Your goal:
Please reproduce word for word the stretch of entries below from the line containing "Click the Client Key field label" through the line containing "[x=114, y=197]", including both of those lines.

A run of entries
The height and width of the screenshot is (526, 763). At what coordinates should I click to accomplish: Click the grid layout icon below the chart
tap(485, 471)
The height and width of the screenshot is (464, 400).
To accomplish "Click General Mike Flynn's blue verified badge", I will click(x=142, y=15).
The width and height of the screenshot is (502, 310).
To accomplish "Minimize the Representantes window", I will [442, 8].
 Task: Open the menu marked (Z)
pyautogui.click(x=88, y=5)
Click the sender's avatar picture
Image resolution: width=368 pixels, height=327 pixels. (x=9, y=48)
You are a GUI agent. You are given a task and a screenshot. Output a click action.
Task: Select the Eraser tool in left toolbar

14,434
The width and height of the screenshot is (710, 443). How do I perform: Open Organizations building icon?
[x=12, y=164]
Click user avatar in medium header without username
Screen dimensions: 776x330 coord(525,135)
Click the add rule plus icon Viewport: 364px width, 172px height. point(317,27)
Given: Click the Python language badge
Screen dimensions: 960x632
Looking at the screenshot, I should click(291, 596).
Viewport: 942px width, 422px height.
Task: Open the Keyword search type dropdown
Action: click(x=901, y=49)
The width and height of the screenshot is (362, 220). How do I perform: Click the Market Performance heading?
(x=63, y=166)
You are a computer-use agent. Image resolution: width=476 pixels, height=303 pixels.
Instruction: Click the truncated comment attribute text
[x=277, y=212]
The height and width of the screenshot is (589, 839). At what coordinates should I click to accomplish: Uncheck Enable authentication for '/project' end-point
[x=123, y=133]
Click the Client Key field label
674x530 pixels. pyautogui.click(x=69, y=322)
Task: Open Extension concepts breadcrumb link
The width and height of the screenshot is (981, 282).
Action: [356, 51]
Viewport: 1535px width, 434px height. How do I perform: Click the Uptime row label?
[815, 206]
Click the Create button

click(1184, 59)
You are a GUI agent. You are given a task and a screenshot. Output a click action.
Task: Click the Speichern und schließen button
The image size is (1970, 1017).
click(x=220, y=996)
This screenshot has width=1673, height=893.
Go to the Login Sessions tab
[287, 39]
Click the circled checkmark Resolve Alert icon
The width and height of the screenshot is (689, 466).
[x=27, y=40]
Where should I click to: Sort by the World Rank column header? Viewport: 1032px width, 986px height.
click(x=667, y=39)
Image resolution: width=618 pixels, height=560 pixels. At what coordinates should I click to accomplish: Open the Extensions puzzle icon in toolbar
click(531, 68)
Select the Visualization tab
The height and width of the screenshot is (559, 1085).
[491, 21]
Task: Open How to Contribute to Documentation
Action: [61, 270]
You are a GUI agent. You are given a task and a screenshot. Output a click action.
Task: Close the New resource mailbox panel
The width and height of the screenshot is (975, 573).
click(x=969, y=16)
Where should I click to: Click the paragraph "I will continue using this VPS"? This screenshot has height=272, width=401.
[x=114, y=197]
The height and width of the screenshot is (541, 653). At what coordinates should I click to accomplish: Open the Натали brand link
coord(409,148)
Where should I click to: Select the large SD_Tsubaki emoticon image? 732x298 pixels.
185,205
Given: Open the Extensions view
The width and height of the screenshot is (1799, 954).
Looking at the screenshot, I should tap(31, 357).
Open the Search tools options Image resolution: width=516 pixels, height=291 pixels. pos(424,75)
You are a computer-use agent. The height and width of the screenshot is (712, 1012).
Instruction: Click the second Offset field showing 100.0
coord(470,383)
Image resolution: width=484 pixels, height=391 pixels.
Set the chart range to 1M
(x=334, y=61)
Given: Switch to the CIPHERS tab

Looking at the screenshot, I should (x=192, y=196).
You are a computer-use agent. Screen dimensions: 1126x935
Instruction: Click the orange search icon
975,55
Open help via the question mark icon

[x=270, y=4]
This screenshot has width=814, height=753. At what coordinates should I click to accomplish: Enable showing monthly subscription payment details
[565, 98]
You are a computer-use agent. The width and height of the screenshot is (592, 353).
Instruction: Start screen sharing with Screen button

Written solution:
Click the Client Key field label
674x530 pixels. pyautogui.click(x=69, y=322)
Task: Open Extension concepts breadcrumb link
The width and height of the screenshot is (981, 282).
Action: [356, 51]
Viewport: 1535px width, 434px height. How do I perform: Click the Uptime row label?
[815, 206]
Click the Create button

click(1184, 59)
You are a GUI agent. You are given a task and a screenshot. Output a click action.
Task: Click the Speichern und schließen button
The image size is (1970, 1017).
click(x=220, y=996)
This screenshot has width=1673, height=893.
Go to the Login Sessions tab
[287, 39]
Click the circled checkmark Resolve Alert icon
The width and height of the screenshot is (689, 466).
[x=27, y=40]
Where should I click to: Sort by the World Rank column header? Viewport: 1032px width, 986px height.
click(x=667, y=39)
Image resolution: width=618 pixels, height=560 pixels. At what coordinates should I click to accomplish: Open the Extensions puzzle icon in toolbar
click(531, 68)
Select the Visualization tab
The height and width of the screenshot is (559, 1085).
[491, 21]
Task: Open How to Contribute to Documentation
Action: [61, 270]
You are a GUI agent. You are given a task and a screenshot. Output a click action.
Task: Close the New resource mailbox panel
The width and height of the screenshot is (975, 573).
click(x=969, y=16)
Where should I click to: Click the paragraph "I will continue using this VPS"? This screenshot has height=272, width=401.
[x=114, y=197]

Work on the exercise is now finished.